The main efficacy outcome measures were overall response rate and duration of response as assessed by an independent review committee using IMWG criteria. The primary efficacy population consisted of participants who had previously received at least four prior lines of therapies, including a proteasome inhibitor, an immunomodulatory agent, and an anti-CD38 monoclonal antibody. Overall response rate in the 100 participants receiving 0.4 mg/kg weekly was 73% (95% confidence interval (CI): 63.2%, 81.4%) and median duration of response was 9.5 months (95% CI: 6.5, not estimable). Overall response rate in the 87 participants receiving 0.8 mg/kg biweekly was 73.6% (95% CI: 63%, 82.4%) and median duration of response was not estimable. An estimated 85% of responders maintained response for at least nine months.
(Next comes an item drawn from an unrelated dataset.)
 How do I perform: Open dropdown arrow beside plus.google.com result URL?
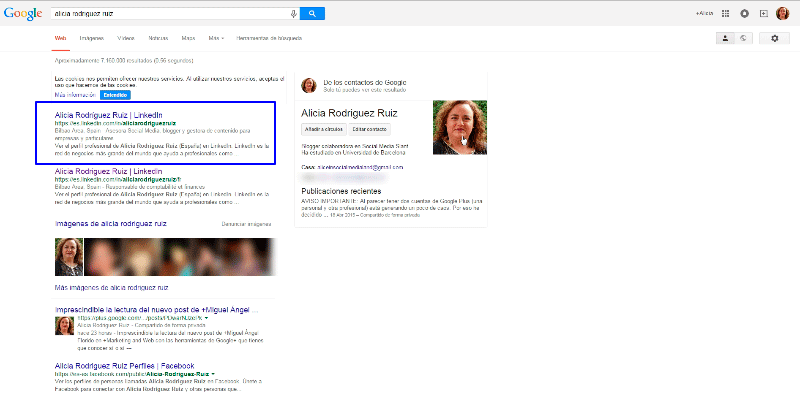206,317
The FDA granted the application for talquetamab priority review, breakthrough therapy, and orphan drug designations.

== Society and culture ==
=== Legal status ===
In the United States, Janssen received breakthrough therapy designation for talquetamab in June 2022, for the treatment of adults with relapsed or refractory multiple myeloma, who have previously received at least four prior lines of therapy, including a proteasome inhibitor, an immunomodulatory agent, and an anti-CD38 antibody. Janssen filed for approval from the FDA in December 2022, and from the European Medicines Agency in January 2023.

On 20 July 2023, the Committee for Medicinal Products for Human Use (CHMP) of the European Medicines Agency (EMA) adopted a positive opinion, recommending the granting of a conditional marketing authorization for the medicinal product Talvey, intended for the treatment of multiple myeloma. Talvey was reviewed under EMA's accelerated assessment program. The applicant for this medicinal product is Janssen-Cilag International N.V. Talquetamab was approved for medical use in the European Union in August 2023.